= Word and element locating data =
[START]

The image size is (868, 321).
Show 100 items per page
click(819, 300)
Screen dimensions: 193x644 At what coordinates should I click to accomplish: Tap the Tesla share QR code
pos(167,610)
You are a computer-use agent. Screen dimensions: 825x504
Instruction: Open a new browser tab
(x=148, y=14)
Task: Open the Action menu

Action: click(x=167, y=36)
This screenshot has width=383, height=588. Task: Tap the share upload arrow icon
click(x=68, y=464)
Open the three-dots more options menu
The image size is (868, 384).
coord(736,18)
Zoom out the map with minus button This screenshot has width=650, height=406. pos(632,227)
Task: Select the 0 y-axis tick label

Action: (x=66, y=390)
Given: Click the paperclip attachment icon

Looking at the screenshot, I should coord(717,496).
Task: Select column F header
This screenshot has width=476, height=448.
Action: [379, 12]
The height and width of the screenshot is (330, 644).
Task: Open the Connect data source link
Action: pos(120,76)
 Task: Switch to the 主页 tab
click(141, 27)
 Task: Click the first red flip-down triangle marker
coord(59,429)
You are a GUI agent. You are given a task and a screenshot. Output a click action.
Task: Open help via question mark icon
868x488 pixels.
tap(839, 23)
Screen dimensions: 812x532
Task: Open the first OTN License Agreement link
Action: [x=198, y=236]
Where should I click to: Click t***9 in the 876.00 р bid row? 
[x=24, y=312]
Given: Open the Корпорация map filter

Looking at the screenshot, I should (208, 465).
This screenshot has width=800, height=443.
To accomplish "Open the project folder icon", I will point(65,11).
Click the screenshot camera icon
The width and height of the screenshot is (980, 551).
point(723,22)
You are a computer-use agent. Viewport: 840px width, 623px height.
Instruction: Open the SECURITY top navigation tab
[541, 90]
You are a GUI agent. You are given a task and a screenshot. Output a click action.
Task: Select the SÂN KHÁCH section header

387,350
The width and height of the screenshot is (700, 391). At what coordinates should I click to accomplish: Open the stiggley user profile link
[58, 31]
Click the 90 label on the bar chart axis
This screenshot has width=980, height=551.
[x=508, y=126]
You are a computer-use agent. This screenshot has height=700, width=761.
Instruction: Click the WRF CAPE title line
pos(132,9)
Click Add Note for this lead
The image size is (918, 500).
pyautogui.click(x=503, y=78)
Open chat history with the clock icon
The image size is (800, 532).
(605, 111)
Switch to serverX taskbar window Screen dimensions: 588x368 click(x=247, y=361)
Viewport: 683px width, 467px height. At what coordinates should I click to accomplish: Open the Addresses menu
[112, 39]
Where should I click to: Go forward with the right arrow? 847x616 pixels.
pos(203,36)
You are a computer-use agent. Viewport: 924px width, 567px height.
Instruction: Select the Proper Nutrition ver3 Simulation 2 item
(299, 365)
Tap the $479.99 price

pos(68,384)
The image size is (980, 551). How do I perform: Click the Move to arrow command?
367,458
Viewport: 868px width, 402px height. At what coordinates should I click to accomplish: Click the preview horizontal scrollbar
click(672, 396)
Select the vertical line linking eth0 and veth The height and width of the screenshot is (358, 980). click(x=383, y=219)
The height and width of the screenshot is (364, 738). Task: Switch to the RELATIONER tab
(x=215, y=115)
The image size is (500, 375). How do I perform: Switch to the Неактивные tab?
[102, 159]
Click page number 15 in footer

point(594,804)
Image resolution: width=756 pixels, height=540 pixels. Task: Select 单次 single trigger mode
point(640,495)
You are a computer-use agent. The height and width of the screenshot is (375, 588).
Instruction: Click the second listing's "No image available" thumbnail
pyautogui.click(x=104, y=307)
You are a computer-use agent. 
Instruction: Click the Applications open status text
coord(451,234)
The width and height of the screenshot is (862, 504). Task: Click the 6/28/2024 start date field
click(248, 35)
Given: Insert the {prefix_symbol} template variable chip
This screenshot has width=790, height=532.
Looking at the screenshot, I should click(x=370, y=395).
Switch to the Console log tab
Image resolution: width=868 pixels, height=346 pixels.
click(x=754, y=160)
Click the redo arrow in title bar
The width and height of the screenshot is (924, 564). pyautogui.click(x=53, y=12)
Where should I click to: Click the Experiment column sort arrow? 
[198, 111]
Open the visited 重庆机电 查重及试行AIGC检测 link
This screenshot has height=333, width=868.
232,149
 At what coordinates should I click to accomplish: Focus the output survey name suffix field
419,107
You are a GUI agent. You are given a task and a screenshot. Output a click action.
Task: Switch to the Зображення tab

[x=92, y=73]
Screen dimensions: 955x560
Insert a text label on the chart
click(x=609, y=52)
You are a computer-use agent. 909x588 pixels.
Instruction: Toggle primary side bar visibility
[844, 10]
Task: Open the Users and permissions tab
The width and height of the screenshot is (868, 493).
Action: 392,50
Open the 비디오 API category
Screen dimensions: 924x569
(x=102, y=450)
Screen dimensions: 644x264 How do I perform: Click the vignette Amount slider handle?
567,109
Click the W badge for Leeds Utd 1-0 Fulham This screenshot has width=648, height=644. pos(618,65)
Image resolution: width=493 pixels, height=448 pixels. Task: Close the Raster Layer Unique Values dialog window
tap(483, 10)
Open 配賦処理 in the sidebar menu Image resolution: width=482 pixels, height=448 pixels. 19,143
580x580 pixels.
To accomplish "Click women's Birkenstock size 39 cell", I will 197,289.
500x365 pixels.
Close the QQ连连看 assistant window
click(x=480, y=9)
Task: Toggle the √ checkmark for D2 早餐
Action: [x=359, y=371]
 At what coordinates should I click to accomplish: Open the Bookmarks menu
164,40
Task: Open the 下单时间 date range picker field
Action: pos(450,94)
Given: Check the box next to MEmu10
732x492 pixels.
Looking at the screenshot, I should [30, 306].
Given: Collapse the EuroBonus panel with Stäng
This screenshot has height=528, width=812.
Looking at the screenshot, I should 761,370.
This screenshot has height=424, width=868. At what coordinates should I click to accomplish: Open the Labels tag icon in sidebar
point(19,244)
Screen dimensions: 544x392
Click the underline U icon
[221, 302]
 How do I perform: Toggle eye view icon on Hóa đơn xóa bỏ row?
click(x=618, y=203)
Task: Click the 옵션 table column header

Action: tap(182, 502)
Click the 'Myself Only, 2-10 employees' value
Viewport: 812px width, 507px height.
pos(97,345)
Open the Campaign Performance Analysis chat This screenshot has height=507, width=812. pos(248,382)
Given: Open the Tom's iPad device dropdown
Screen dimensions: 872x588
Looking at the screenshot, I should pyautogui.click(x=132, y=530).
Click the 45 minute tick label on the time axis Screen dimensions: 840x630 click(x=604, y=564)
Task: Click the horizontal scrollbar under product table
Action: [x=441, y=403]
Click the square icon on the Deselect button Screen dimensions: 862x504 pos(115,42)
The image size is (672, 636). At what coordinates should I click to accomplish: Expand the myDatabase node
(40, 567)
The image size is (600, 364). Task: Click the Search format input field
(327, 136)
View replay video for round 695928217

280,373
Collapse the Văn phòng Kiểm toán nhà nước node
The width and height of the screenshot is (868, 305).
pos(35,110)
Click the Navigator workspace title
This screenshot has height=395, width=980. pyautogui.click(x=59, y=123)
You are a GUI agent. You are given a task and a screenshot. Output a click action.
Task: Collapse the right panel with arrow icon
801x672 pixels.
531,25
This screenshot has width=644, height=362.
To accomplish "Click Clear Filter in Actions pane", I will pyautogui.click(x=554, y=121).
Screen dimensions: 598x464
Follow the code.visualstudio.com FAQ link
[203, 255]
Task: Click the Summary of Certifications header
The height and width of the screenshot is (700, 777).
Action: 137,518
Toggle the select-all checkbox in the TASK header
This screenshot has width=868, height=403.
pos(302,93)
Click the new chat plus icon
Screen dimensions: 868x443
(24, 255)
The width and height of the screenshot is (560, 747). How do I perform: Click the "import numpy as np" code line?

[END]

= Written problem =
Rewrite the entries from the start through the line containing "pos(167,610)", keeping every line, and add 9 to each click coordinate in the answers.

= Answer to this task =
The image size is (868, 321).
Show 100 items per page
click(828, 309)
Screen dimensions: 193x644 At what coordinates should I click to accomplish: Tap the Tesla share QR code
pos(176,619)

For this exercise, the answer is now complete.